DALLAS, Tex.—Three Expo Events, LLC, which recently filed a Motion for Preliminary Injunction in an attempt to overturn a City Council resolution barring the company from putting on its Exxxotica Lifestyle Convention at the city-owned Kay Bailey Hutchison Convention Center, has responded to the city's attempt to have the injunction motion dismissed.
In Three Expo's reply brief, which can be read here, the company renews its argument that the city council resolution is an unconstitutional prior restraint of the company's ability to hold its convention on city property, charging that the sole reason for the resolution was the city's unhappiness with the content of the Exxxotica convention.

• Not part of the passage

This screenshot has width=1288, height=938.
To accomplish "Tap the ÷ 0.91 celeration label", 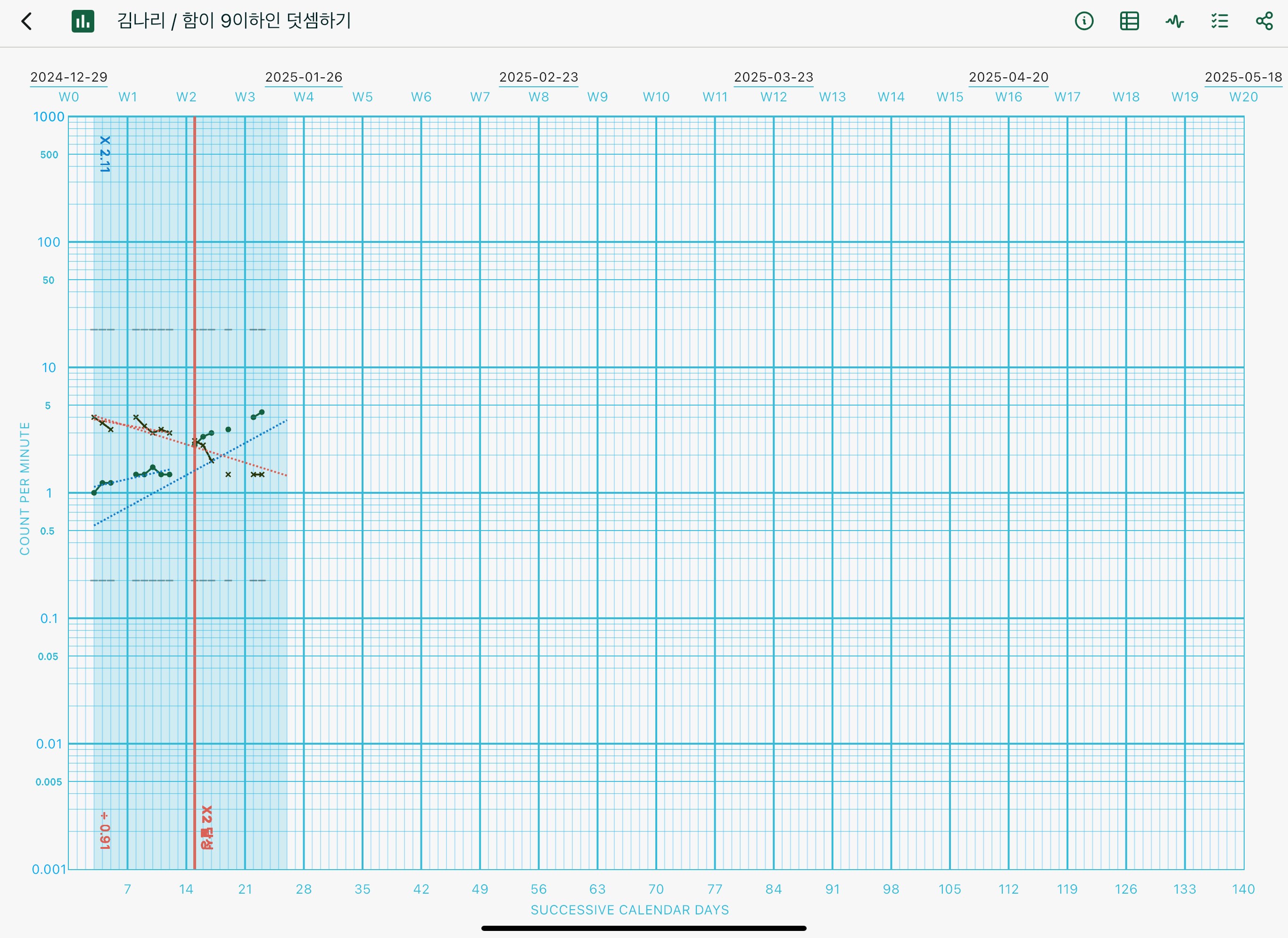I will (105, 830).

What follows is a point by point refutation of the "reasons" cited in Dallas' response to Three Expo's Motion, including the charge that certain events which took place during the prior Exxxotica convention in 2015 violated various Dallas ordinances, with the reply noting that none of those "violations" played any part in the passage of the resolution.
"Defendants claim they passed the resolution directing the City Manager not to enter into a contract with Plaintiff for its trade show because it is a sexually oriented business regulated by Chapter 41A," the reply brief states. "That ordinance, they argue, prohibits Plaintiff from leasing the convention center because of the ordinance’s location restrictions. But Defendants’ argument glosses over the absence of any citation to Dallas’s ordinances pertaining to sexually oriented businesses in the Resolution, and overlooks the legal opinion and advice rendered to them by their counsel that Chapter 41A simply does not apply." [Citations omitted here and below]

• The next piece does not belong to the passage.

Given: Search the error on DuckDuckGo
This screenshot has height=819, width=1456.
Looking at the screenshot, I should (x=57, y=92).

The reply brief goes on to note that these "after the fact" justifications for the council's resolution cannot be used to cure the unconstitutionality of the resolution itself.
"They tell us, for the first time in their Response, Plaintiff breached provisions of its agreement with the convention center, violated city and state laws governing public nudity and lewdness, and 'fraudulently misrepresented' the entity that entered into the contract with the convention center in connection with its three-day expo in August 2015," the reply brief states. "But none of these after-the-fact justifications or instances of alleged past misconduct in any way alters the unconstitutionality of Defendants’ action or Plaintiff’s entitlement to relief..."
The brief goes on to examine in detail Plaintiff's responses to the Defendants' opposition brief, and even provides a timeline of three Expo's interactions with Dallas officials, noting in particular that Dallas Deputy Chief of Police Vernon Hale stated under oath that, "Vice officers were assigned to attend portions of Exxxotica Dallas. They did not make any arrests or report having witnessed any crimes during their time at Exxxotica Dallas." Three Expo also denied that the "video evidence" cited by Dallas to justify its anti-Exxxotica position could be authenticated as having been shot at the convention.
All in all, Three Expo's attorneys do a thorough job of debunking the vast majority of the claims raised by the city regarding its ban on Exxxotica at the city convention center—but this is not likely to be a fight that the City of Dallas will lose easily—or cheaply.